West Tisbury town administrator Jen Rand picked up her phone last week and heard the words no one has heard in at least three decades.

“The police station called me and said we’d like to use the fence viewers,” Ms. Rand told the town selectmen on Wednesday. And so the ancient position whose relevance had been questioned in recent weeks was called back into service to resolve a matter of two neighbors irritated over tree cutting between their properties off Great Plains Road. By all accounts the fence viewers, Joan Ames and Jim Powell, performed admirably.

“Jim had the tools of the trade which is a tape measure and orange flagging and so we were able to determine the property line. I mean you would have thought we’d been on this forever,” Ms. Ames said at the Wednesday meeting with a laugh.

A position legally established in Massachusetts in 1693, fence viewers nominally supervise the maintenance of fences in town, especially as it pertains to trespassing livestock, but they can also be used to resolve border disputes. For decades it has been a largely symbolic position and last month selectmen had questioned whether it was necessary to retain the office if it served no function.

Although it was the first call of her tenure, Ms.
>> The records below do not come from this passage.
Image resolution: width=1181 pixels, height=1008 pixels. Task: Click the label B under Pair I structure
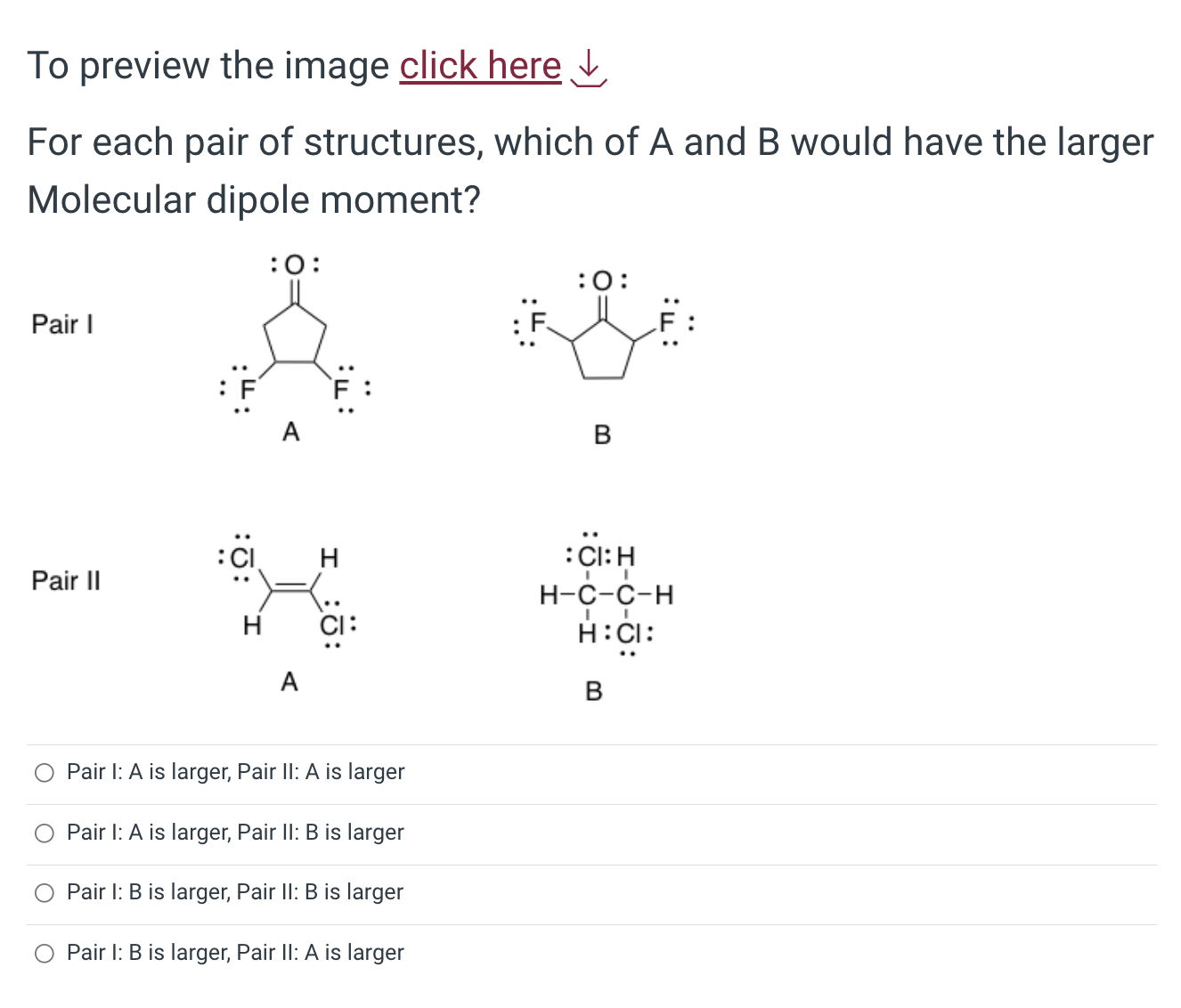pos(603,435)
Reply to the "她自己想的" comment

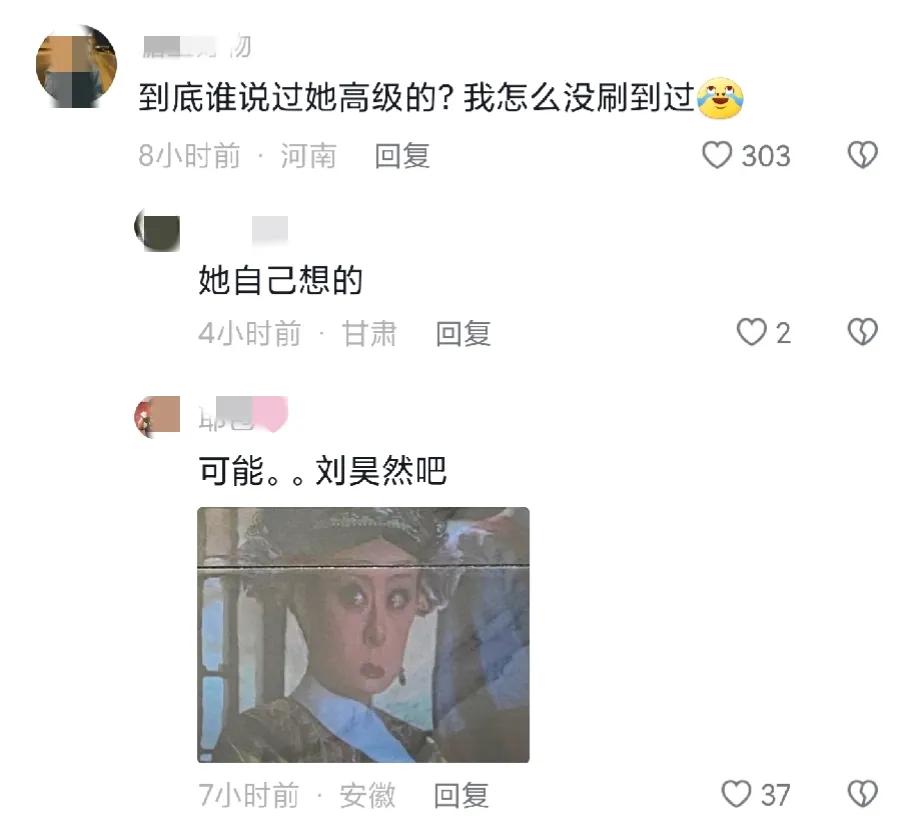463,334
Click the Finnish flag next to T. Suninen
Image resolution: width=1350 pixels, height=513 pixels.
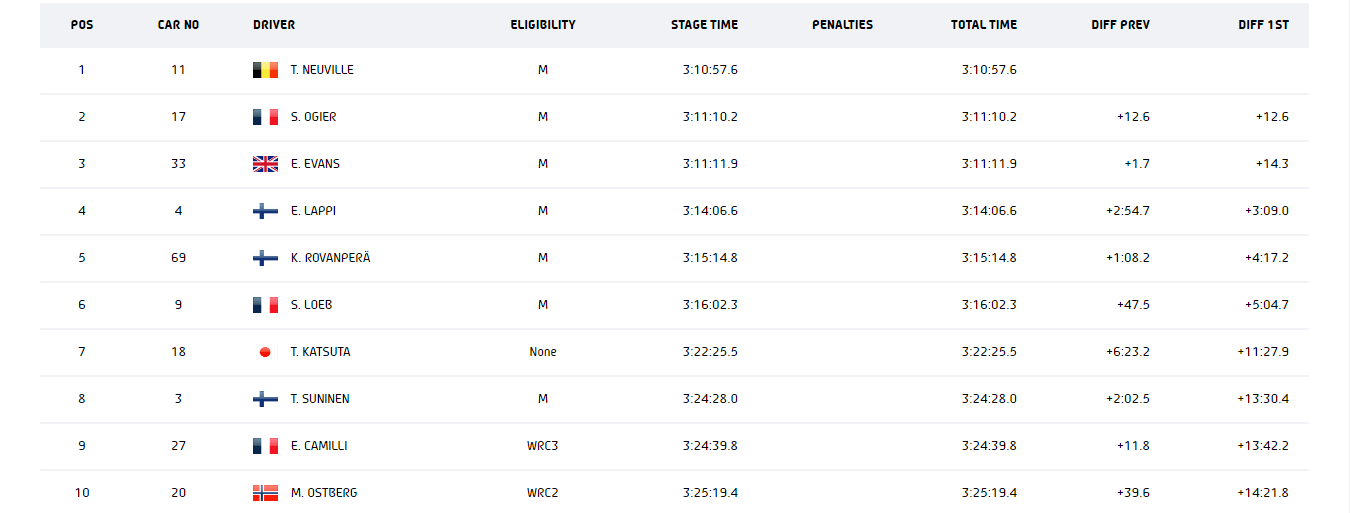[x=265, y=399]
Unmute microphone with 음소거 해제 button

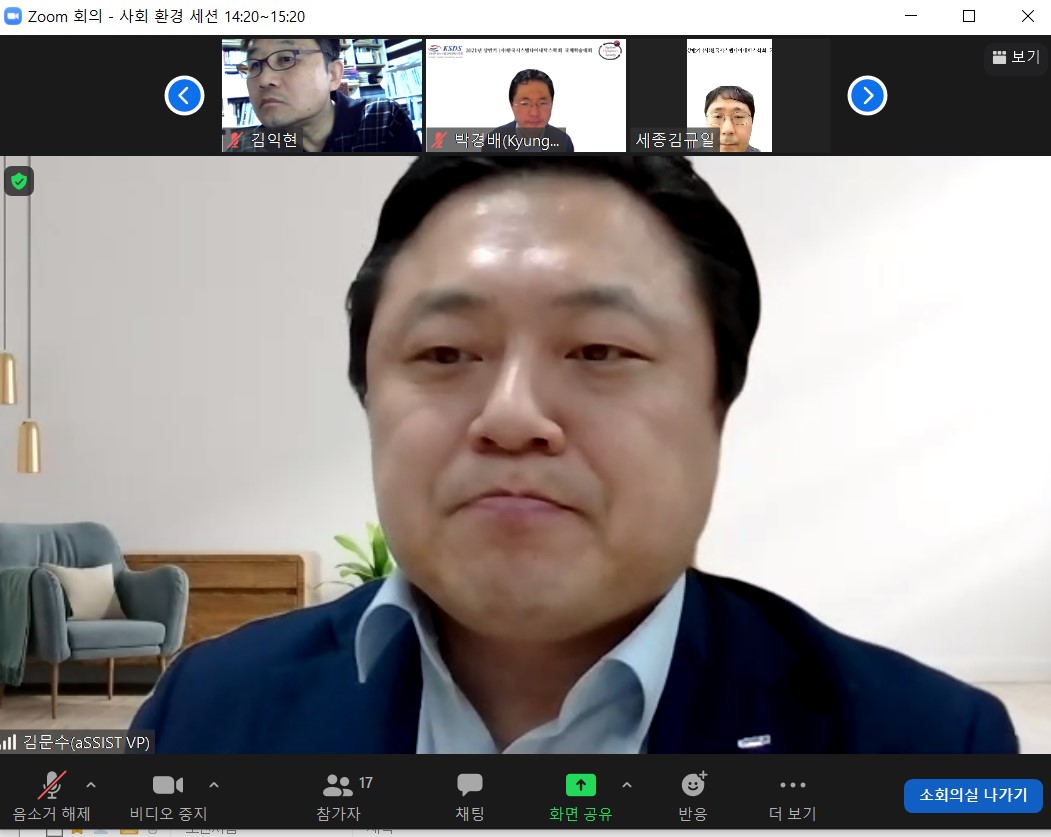click(x=52, y=795)
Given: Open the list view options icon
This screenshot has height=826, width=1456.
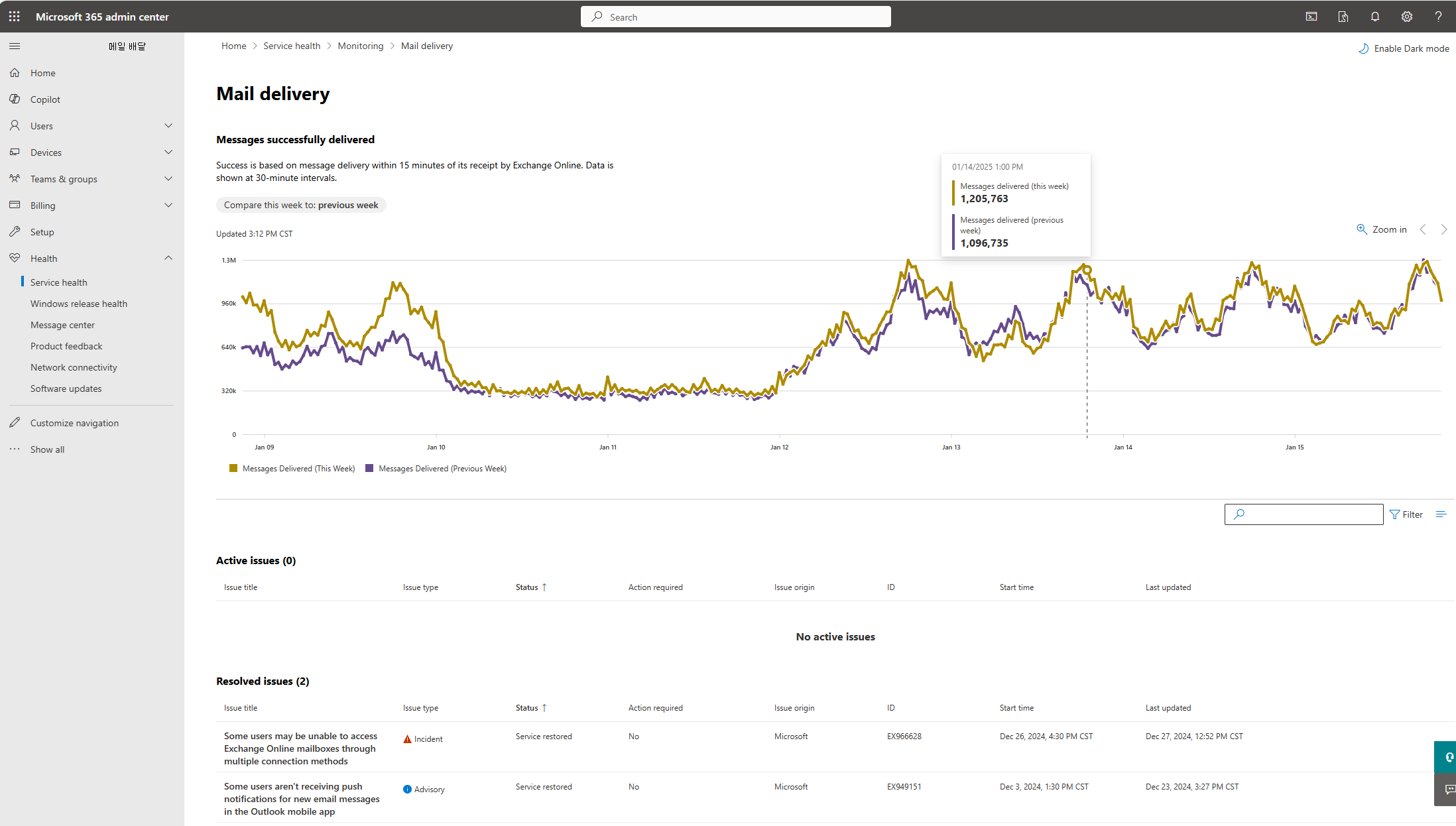Looking at the screenshot, I should (1441, 514).
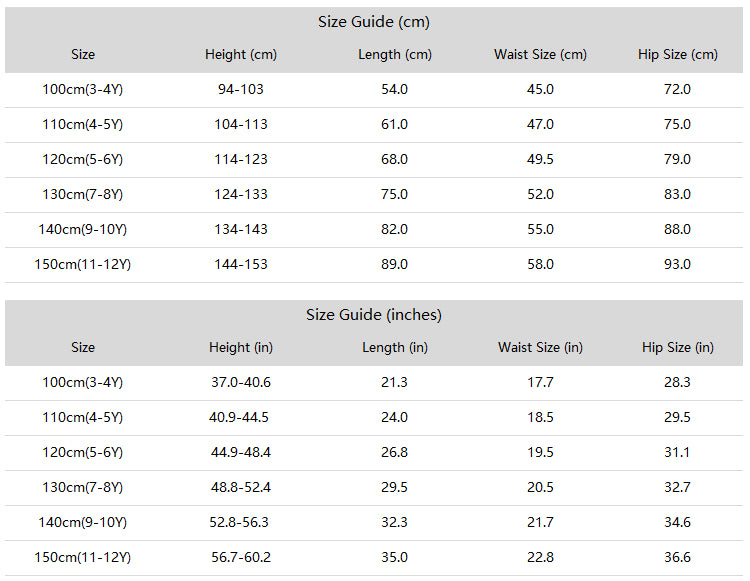This screenshot has height=581, width=750.
Task: Select the "Height (cm)" column header
Action: click(241, 54)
Ames seemed to have already developed a philosophy about the position.

“It’s important for fence viewers not to jump to conclusions or take sides but just listen, so we did,” she said. “Both parties thought they were in the right and thought the other had taken down the trees. It was a conundrum but we decided we’d let sleeping dogs lie and Jim Powell came up with this very good idea: Both parties had seemed to want tree screening so he offered his services. Now this goes beyond what I understand to be the fence viewer’s duties.”

In the fall Mr. Powell has promised to plant the trees between the properties while one of the property owners supplies the water.

“Everything has calmed back down and I don’t think there will be any future problems with this particular case,” she said.

“Job well done, Joanie,” said selectman Jeffrey (Skipper) Manter 3rd. With Mr. Powell leaving for two months, though, Mr. Manter worried about the capacity of the town’s fence viewing body.

“If there’s a fence viewing emergency we’re in trouble,” he said.

“It is good to have someone else hold the tape,” Ms. Ames admitted.

It is still a mystery who cut whose trees but on Wednesday Ms. Ames was happy for it to remain so.

“That wasn’t the point; the point was to solve the dispute,” she said.

“And plus we knew you needed the work,” said town police chief Dan Rossi.